After shoot initiation, shoot proliferation was performed in MS medium supplemented with BAP (8.9 μM) having 0.5% agar (Himedia Laboratories, Mumbai, India). Shoot proliferation cultures were sub-cultured at regular interval of 3 weeks. Shoot multiplication rate was calculated on the basis of percentage of explants with positive response, number of total shoots per explant and shoot height after 8 weeks of incubation.
Root induction
In vitro developed single shoots/shoot cluster of 2-3 cm length were inoculated onto MS and modified MS medium (half strength and quarter-strength). Further, half-strength MS medium supplemented with different concentrations of auxins, viz., indole-3-acetic acid (IAA) (5.71, 11.42, 17.13, and 22.84 μM), indole-3-butyric acid (IBA) (4.9, 7.36, 9.8, 12.26, and 14.7 μM), and naphthalene acetic acid (NAA) (5.3, 10.60, 15.90, 21.20, and 23.85 μM) were used for the root development. Cultures were incubated under the same conditions as above and rooting percentage, number of roots and root length were recorded after 6 weeks of incubation.
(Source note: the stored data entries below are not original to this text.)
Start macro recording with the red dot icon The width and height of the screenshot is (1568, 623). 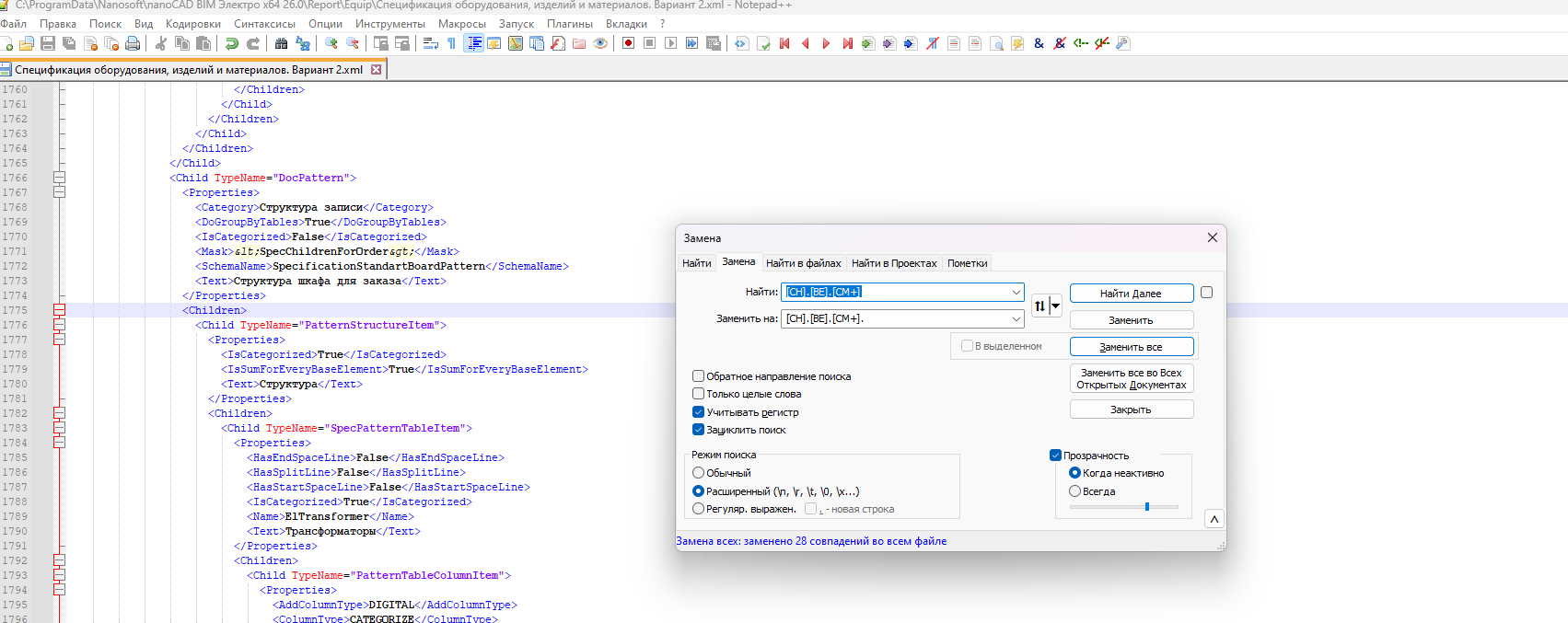coord(628,43)
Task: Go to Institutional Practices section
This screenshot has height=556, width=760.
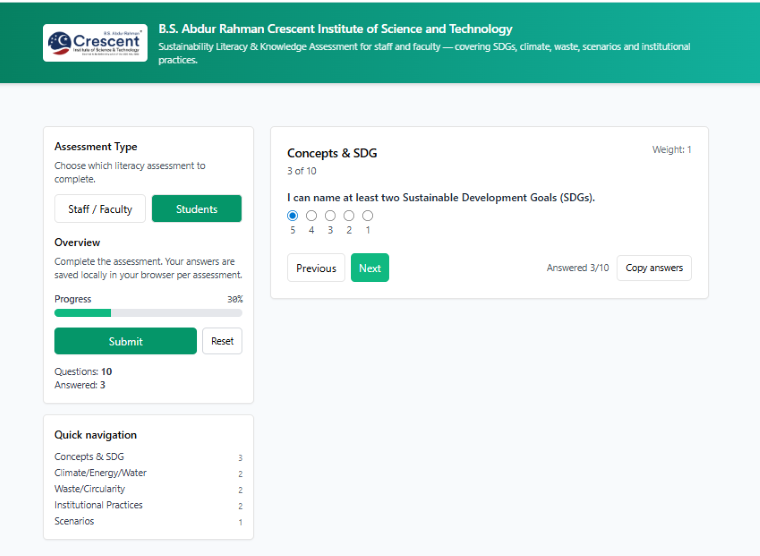Action: point(98,505)
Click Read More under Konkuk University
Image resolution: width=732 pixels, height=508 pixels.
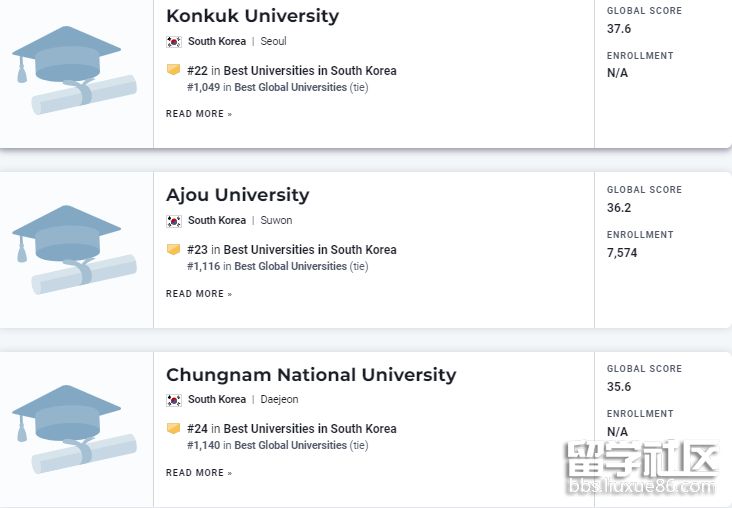point(198,114)
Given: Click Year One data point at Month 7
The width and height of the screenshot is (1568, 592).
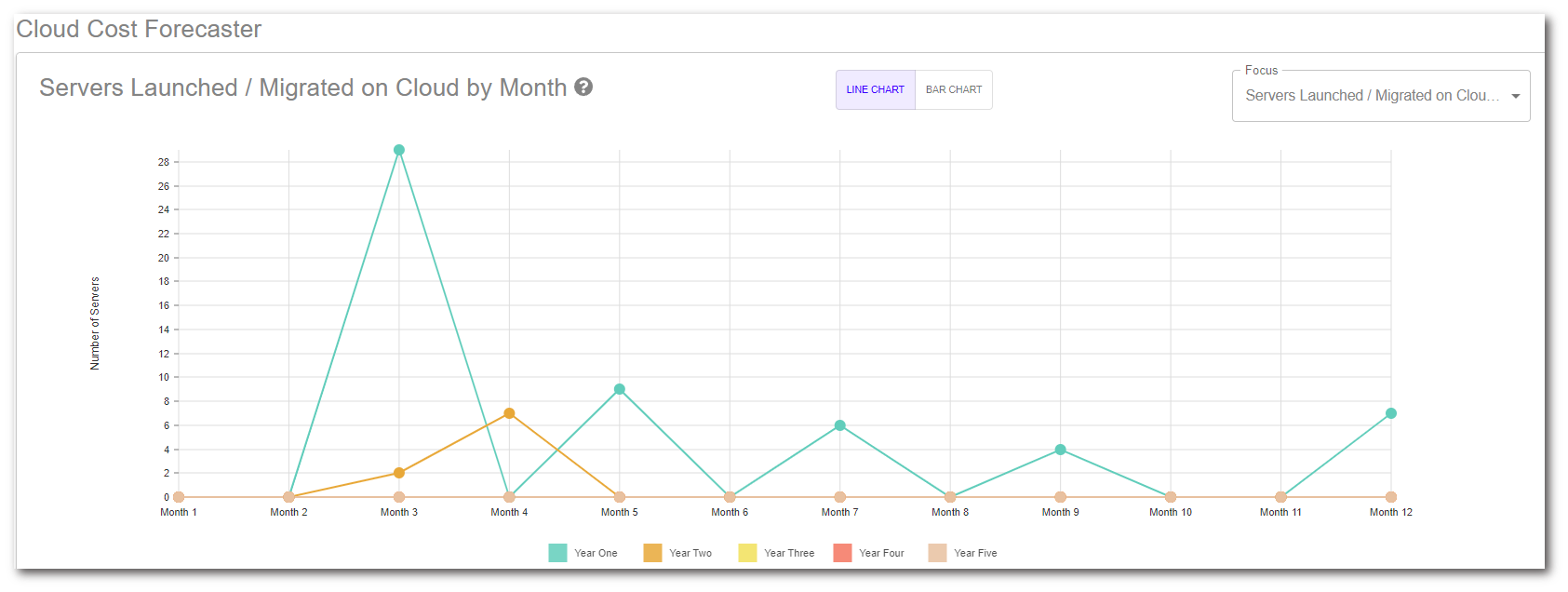Looking at the screenshot, I should pos(840,425).
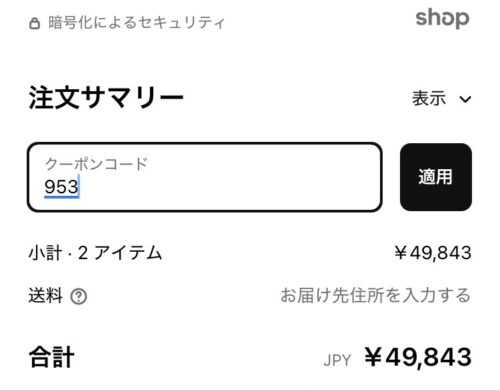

All the experiments were conducted in triplicates and each set of experiment was carried out with 20 explants. Analysis of variance and mean separation was carried out using Duncan’s multiple range tests (DMRT) utilizing the SPS software.
Hardening and transplantation
Plantlets with properly developed roots were taken out from the culture tubes/flasks after 6-weeks of incubation and washed gently under running tap water to detach the traces of the medium from the roots. Initially to optimize the hardening conditions, the regenerated plantlets were transferred into two set of plastic cups (8×7 cm), one set was filled with a mixture of soil and sand in equal ratio (w/v) while another set was containing only sand. All the plantlets were maintained in the green house at 25±2 °C. Initially to maintain the humidity, plants were covered with transparent polythene sheet and removed after 1 week. After 2 months, plantlets were shifted to nursery black polybags (4.5×8 inch) containing soil and maintained in the poly house. Plantlets were provided half-strength modified Hoagland solution [19] at 3 days interval. In order to acclimatize plants to field conditions, plantlets were transferred to poly bags containing compost enriched soil after 4 weeks and maintained in the open.
Meiotic studies
For chromosome counts and male meiosis, suitable-sized floral buds were fixed in Carnoy’s fluid (absolute alcohol: chloroform: glacial acetic acid in a ratio of 6:3:1 (v/v)). Samples (BSD 123495) for the study were collected from the plant conserved in the Experimental Botanical Garden. Young and emerging anthers from unopened buds were squashed in 1% acetocarmine and meiotic preparations were made. In each case, 50-100 meiocytes were observed under light microscope at different stages of meiosis for chromosome counts and detailed meiotic course. For microsporogenesis, 100-200 sporads were analyzed in each case. Pollen fertility was assessed through stainability tests by crushing the completely developed anthers in glycerol-acetocarmine mixture (1:1). Well-filled pollen grains with totally stained cytoplasm and nuclei were counted as fertile whereas shriveled and those with stainless/incompletely stained cytoplasm were noted as sterile. Photomicrographs of meiocytes, sporads, and pollen grains were taken from temporary preparations using Nikon microscope fitted with a digital camera.